East Harlem parents call for city to save their school aides

Parents and staff at an East Harlem elementary school are protesting the city’s plan to lay off all of their school aides.

Rallying outside of the entrance of Mosaic Preparatory Academy as school let out this afternoon, parents, students and staff called for the city to save their five school aides’ jobs. The school is slated to lose the five people who currently hold the positions, not the positions themselves.

Parent coordinator Maria Torres said that Mosaic’s principal, Lisette Caesar, has money in the school’s budget to preserve the aide jobs. But because the aides were all hired just a year ago when the school opened, they are among the most junior aides in the district, and thus the first to receive pink slips.

“Our principal has been trying to keep them, and the parents have been doing everything they can,” said Rose Jimenez, the president of Mosaic’s parent association. “If we can afford to keep them, it sounds unfair.”

One of Mosaic’s aides, Sheanica Davis, said that her main job is to keep students safe. She scrolled through a list of parents in her cell phone’s contact list, saying that she keeps in regular touch with many of them, assuring them that their children have arrived to school on time and are eating healthy meals.
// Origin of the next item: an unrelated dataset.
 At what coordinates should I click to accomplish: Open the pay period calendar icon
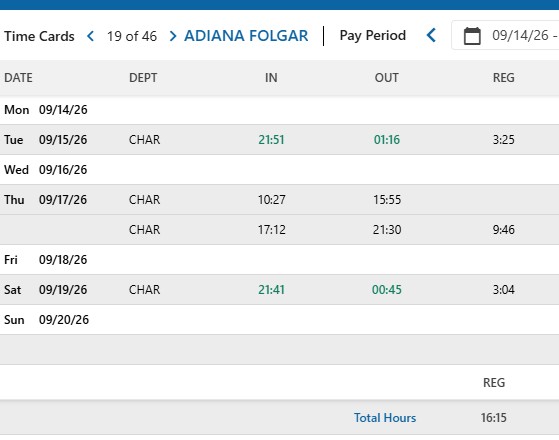(472, 36)
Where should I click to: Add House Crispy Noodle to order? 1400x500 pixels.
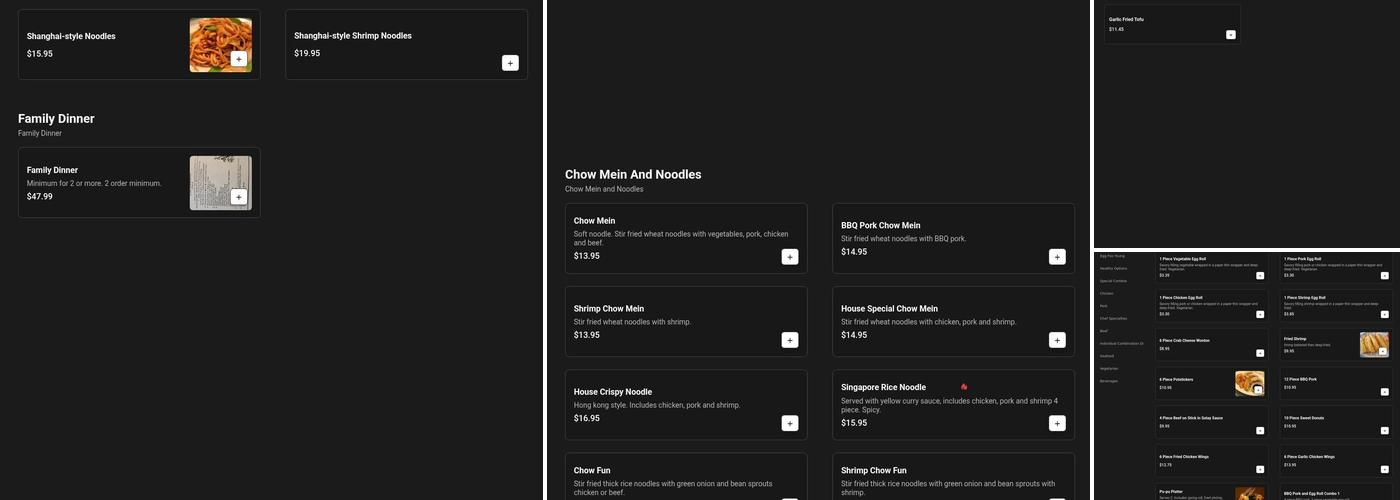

Jimenez emphasized that the loss of aides who have developed strong personal relationships with students and teachers will have a debilitating effect on the school. “[The cuts] aren’t just affecting the aides who are losing their jobs,” Jimenez said. “They’re also affecting the kids emotionally.”

Torres said that economic disparities meant that the layoffs would hurt schools like Mosaic more than wealthier schools in other districts. “They’re just setting us up to fail,” she said.

Davis said that she wasn’t sure what she will do if she loses her position. Her husband just went through spinal fusion back surgery, she said. “But my main concern is that I’m a parent here too,” she said.

The rally this afternoon was put together by the controversial community organizer group ACORN.

School aides around the city targeted for layoffs were originally told their jobs would end last Friday. But a last-minute restraining order against the Department of Education kept the aides on the job this week.

In the order, State Supreme Court Justice Carol Edmead singled out Mosaic as one of the low-income, high-needs schools that would be disproportionately harmed by the layoffs. Lawyers for the aides’ union, D.C. 37, have argued that the city is illegally replacing union workers with temporary employees without benefits.

All five of Mosaic’s aides are going to court Monday to testify against the layoffs, Davis said. The State Supreme Court will rule that day whether to continue the restraining order and further pursue the matter in court.